Thank you for scvi-tools, looks like great tool set.
I’m trying to use SCANVI to do supervised learning but getting bad results. I did run for many EPOCHs, but same results from first EPOCH.
I did train with a simple MLP in pytorch and already got good results, but wanted to get even better accuracy with SCANVI.
With simple MLP, accuracy ~=90%
With SCANVI, 45%
I’m probably doing something wrong.
I have several .h5ad scRNA datasets from several sources. Total ~1M cells.
I train on all the datasets, except one which is used for test.
On the test dataset I put its labels as -1 (defined as unknown)
I tried to train on raw and also on normalized/log, both gave the same results.
Merge all datasets
process all datasets:
sc.pp.normalize_total(adata, target_sum=1e4) # Tried also without norm and log
sc.pp.highly_variable_genes(adata, n_top_genes=HVG_PARAM, flavor=‘seurat_v3’, subset=True)

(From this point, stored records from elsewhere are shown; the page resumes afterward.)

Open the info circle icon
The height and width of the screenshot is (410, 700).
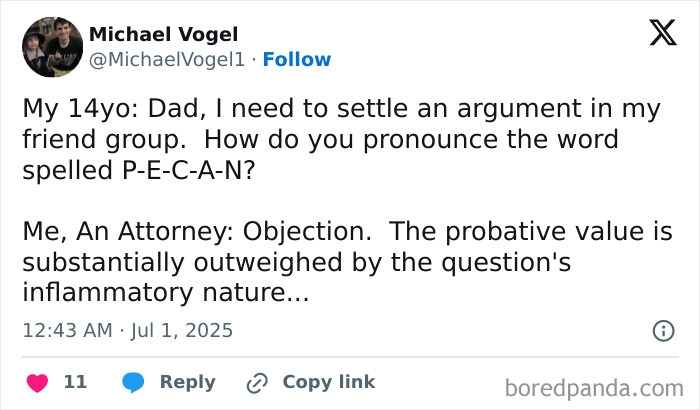(662, 330)
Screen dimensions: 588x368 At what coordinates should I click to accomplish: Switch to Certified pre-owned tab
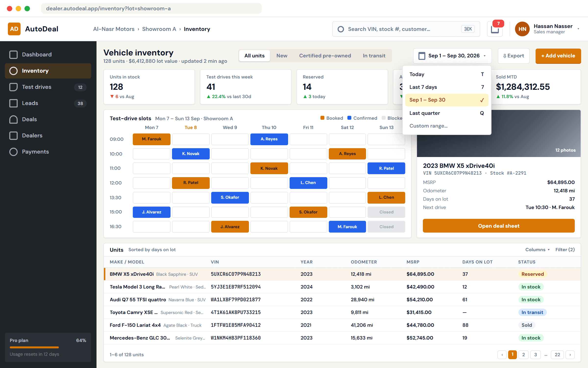click(325, 56)
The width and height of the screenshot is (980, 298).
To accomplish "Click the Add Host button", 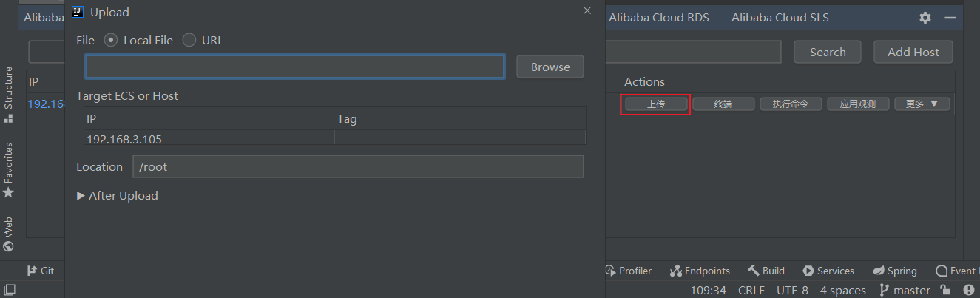I will 913,52.
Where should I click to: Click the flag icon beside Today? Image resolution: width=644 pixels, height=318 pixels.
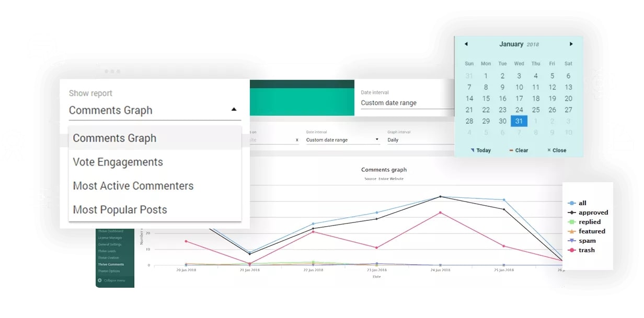tap(472, 150)
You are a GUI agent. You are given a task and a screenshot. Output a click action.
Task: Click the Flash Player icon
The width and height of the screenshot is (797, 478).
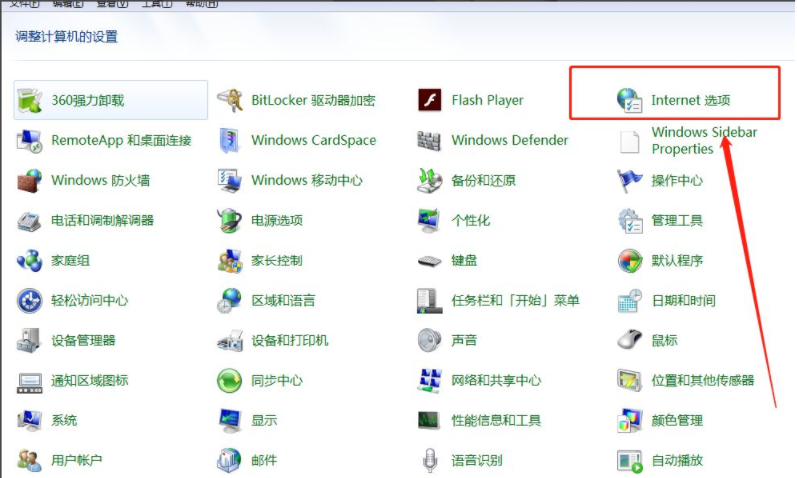pos(430,100)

Save tested data old labels and Put unknown value on the tested dataset:
test_adata = adata[adata.obs[args.batch_key] == TESTED_DATASET].copy()

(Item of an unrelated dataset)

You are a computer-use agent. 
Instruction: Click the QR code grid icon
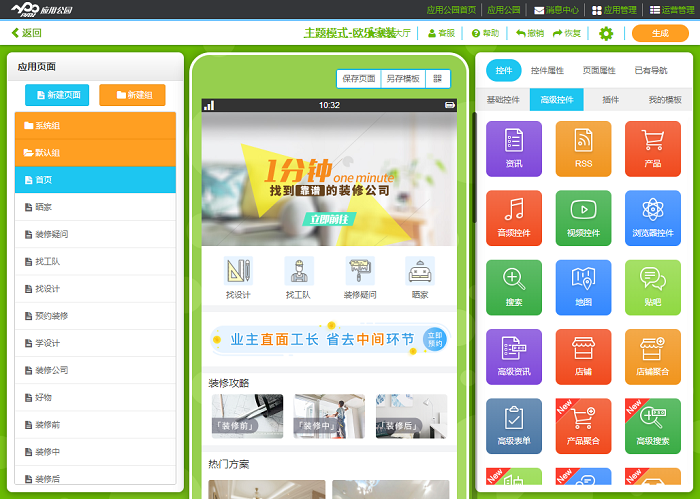coord(437,78)
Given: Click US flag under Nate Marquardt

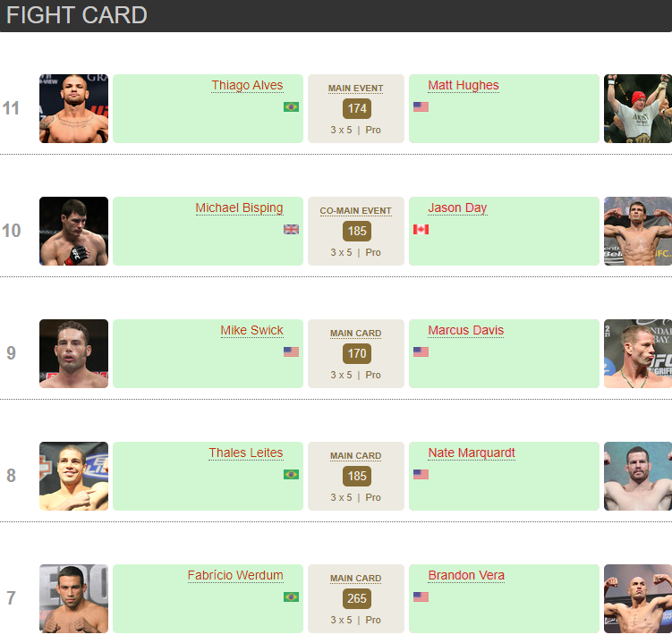Looking at the screenshot, I should pos(421,474).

adata.obs[args.labels_key][adata.obs[args.batch_key] == TESTED_DATASET] = UNLEBELED
Train and check accuracy each EPOCH:
scvi.model.SCANVI.setup_anndata(adata, labels_key=args.labels_key, unlabeled_category=UNLEBELED, batch_key=args.batch_key)
lvae = scvi.model.SCANVI(adata=adata, n_hidden=512, n_latent=64, n_layers=2)
for i in range(10):
lvae.train(max_epochs=1, batch_size=4096, train_size=0.9)
adata.obsm[“preds”] = lvae.predict()
test_adata.obsm[“preds”] = adata.obsm[“preds”][adata.obs[args.batch_key] ==TESTED_DATASET]
acc_score = accuracy_score(test_adata.obs[args.labels_key], test_adata.obsm[“preds”])
Any idea why the bad results.
I do see that 95% of the test predicted are getting the same label.